According to MacIntyre, a way out of the cultural crisis of the present can only be found by giving up the entire paradigm of the Enlightenment ethics and by regaining the virtuous ethical perspective of Aristotelianism.

Fonts (selection)

  • Marxism. An Interpretation , London 1953
  • The unconscious. A Conceptual Analysis , New York 1958
  • A Short History of Ethics. A History of Moral Philosophy from the Homeric Age to the Twentieth Century . Routledge, London 1967, ISBN 0-415-04027-2 (German: History of Ethics at a Glance. From the Age of Homer to the 20th Century Hain, Frankfurt am Main 1991, ISBN 3-445-04770-7 )
  • After Virtue. University of Notre Dame Press 1981, ISBN 0-268-00594-X ; second edition 1984, with a postscript; third edition 2007, with a new foreword: "After Virtue after a Quarter of a Century" (German: The loss of virtue. On the moral crisis of the present . Suhrkamp, ​​Frankfurt am Main 1995, ISBN 3-518-28793-1 )
  • Three Rival Versions of Moral Inquiry: Encyclopedia, Genealogy, and Tradition . UND Press, Notre Dame 1990, ISBN 0-268-01877-4
  • Whose Justice? Which Rationality? UND Press, Notre Dame 1988, ISBN 0-268-01944-4
  • Dependent Rational Animals. Why Human Beings Need the Virtues . Duckworth, London 1999, ISBN 0-7156-2902-6 (German: The recognition of addiction. About human virtues. Rotbuch, Hamburg 2001, ISBN 3-434-53088-6 )

literature

  • Thomas D. D'Andrea: Tradition, Rationality And Virtue: The Thought of Alasdair Macintyre , Ashgate Publishing 2006
  • Jürgen Goldstein : Perspectives on Political Thought: Six Portraits. Hannah Arendt , Dolf Sternberger , John Rawls , Jürgen Habermas , Alasdair MacIntyre, Charles Taylor . Velbrück Wissenschaft, Weilerswist 2012, ISBN 978-3-942393-30-0
  • John Horton, Susan Mendus (Eds.): After MacIntyre. Critical Perspectives an the Work of Alasdair MacIntyre . Cambridge 1994, ISBN 978-0268006433
  • Wolfgang Kersting : Alasdair MacIntyre . In: Julian Nida-Rümelin , Elif Özmen (Ed.): Philosophy of the Present in Individual Representations (= Kröner's pocket edition . Volume 423). 3rd, revised and updated edition.

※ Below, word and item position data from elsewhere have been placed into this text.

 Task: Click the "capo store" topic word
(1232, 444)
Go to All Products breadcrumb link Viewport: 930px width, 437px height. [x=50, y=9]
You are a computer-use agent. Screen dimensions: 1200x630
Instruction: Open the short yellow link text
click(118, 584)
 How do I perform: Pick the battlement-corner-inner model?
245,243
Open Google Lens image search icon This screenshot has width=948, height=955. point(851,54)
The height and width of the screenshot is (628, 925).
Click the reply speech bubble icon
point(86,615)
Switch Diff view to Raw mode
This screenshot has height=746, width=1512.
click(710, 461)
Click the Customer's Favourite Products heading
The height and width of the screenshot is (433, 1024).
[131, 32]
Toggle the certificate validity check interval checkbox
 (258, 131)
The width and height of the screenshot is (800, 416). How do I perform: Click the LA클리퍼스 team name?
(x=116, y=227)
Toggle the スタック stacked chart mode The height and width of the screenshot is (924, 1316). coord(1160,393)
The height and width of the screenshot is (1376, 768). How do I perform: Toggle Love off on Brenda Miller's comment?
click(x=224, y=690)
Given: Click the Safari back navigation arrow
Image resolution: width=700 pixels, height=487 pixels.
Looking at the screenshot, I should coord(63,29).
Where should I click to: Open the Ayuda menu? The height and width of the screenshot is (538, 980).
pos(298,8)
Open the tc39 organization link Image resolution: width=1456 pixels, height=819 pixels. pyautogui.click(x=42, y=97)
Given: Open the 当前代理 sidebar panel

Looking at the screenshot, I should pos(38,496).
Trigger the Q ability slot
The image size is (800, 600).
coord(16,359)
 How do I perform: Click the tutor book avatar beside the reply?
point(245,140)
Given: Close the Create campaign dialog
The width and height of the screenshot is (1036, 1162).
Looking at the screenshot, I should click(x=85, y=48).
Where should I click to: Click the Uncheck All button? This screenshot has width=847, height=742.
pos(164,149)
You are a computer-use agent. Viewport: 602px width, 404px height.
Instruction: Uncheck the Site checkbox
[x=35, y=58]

Kröner, Stuttgart 2007, ISBN 978-3-520-42303-0 , pp. 413-417.
  • Christopher Stephen Lutz: Tradition in the Ethics of Alasdair MacIntyre: Relativism, Thomism, and Philosophy , Lexington Books 2009
  • Mark C. Murphy: Alasdair MacIntyre (Contemporary Philosophy in Focus) , Cambridge University Press 2003
  • Jack Russell Weinstein: On MacIntyre (Wadsworth Philosophers Series) . Wadsworth Publishing Company, Belmont 2003

Web links

Remarks

  1. Alasdair MacIntyre expressly distanced himself from the attribution and hope of communitarianism: "I'm Not a Communitarian, But ..." In: The Responsive Community . tape I , 1991, p. 91-92 .
  2. See Wolfgang Kersting: Alasdair MacIntyre . In: Julian Nida-Rümelin (ed.): Philosophy of the Present in Individual Representations. From Adorno to v. Wright . 3rd edition, Kröner, Stuttgart 2007, pp. 413–417 (here p. 414f.)